Particularmente este senhor Cavaco Silva, aparentemente um ascético e poupadinho, alegadamente sabedor das engenharias económico-financeiras, um exemplo de correcção, etc., é frontalmente acusado de viver que nem um nababo – comparativamente à monarquia espanhola - à custa da miséria causada aos outros, aos que o elegeram, à maioria dos portugueses. Maioria que é pé rapado e que embarca nas loas destes grandessíssimos aldrabões da política nacional.

Evidentemente que acredito muito mais no senhor D. Duarte Pio do que em Cavaco Silva, sem sombra de dúvidas.

Aqui é referido quanto nos custa mais do que em Espanha o Palácio de Belém. É uma diferença abismal. E se compararmos quanto custa a Portugal e aos portugueses a Assembleia da República? E os ministros? E todos os outros penduras que vão de Secretários de Estado aos Assessores e por aí além? E os boys? E as vacas? E se os mandássemos catar piolhos em vez de nos estarem as esmiuçar o quase nada que resta?

São mesmo uns sem-vergonha.

Evidentemente que a Monarquia, como a República, tem os seus grandes “podres” e inconvenientes, contudo, o exemplo trazido pelo rei apeado, Duarte de nome, faz-nos meditar e indignar. Direi que nos abre os olhos para os comportamentos indignos destes políticos queirosianos, por ele descritos já há cem anos, que continuam a existir e a sugarem-nos indevidamente, alimentando o prazer da pequenez das suas estaturas morais. Quem pode olhar para Cavaco Silva com bons olhos? Nem para ele nem para a maioria dos que se governam alegando governar-nos. Políticos honestos, precisam-se! Existirão?

Presidência da República portuguesa
custa 5 vezes mais do que a casa Real espanhola

TSF – 16 Abril 2010

A Presidência da República portuguesa custa cinco vezes mais do que a Casa Real espanhola, em valores absolutos e 18 vezes mais por habitante, revelou quinta-feira à noite, na Figueira da Foz, D. Duarte Pio de Bragança.

Aludindo a diferenças entre os custos dos sistemas monárquico e republicano, o pretendente ao trono nacional frisou que o Presidente da República português, anualmente, «custa cerca de 2,9 euros por habitante» enquanto os encargos por habitante do Rei de Espanha representam «uns cêntimos por ano» aos cidadãos espanhóis.

«Em valores absolutos é cinco para um, por habitante é 18 vezes mais. O palácio de Belém sai muito mais caro do que o palácio real espanhol», disse D. Duarte.

Acrescentou que a monarquia inglesa, a mais cara do Mundo, é «a única» que é mais cara do que a República Portuguesa.

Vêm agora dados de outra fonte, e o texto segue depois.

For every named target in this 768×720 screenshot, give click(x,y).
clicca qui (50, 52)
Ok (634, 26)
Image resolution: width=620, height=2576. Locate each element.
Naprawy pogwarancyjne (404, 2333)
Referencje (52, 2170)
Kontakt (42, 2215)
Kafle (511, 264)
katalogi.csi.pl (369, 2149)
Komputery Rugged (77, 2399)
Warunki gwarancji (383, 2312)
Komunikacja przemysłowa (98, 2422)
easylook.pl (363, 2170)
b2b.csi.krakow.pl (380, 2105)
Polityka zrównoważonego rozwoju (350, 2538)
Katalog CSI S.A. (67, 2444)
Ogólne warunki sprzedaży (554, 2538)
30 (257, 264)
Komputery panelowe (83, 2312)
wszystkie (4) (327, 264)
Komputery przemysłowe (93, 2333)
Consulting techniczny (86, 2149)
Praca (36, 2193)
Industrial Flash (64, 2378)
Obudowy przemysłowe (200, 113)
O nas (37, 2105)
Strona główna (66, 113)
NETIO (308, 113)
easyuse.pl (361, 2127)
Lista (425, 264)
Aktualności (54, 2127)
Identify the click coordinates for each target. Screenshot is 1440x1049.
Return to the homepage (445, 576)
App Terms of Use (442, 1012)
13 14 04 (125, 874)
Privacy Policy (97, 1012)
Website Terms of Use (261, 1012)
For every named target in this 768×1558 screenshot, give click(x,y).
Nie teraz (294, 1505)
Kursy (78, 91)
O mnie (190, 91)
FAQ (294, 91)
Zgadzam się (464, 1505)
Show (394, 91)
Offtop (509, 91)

«Mas [os ingleses] são reis de uma dúzia de países, entre os quais o Canadá, Austrália e Nova Zelândia», argumentou.

Outra diferença entre o sistema monárquico e republicano espelha-se, segundo D. Duarte Pio, nas visitas de Estado.

«O Rei de Espanha, quando viaja, ou vai num aviãozinho militar pequenino ou vai num avião de carreira. Nunca ninguém viu o Rei de Espanha requisitar um avião inteiro de uma companhia aérea para fazer uma viagem de visita oficial», sustentou.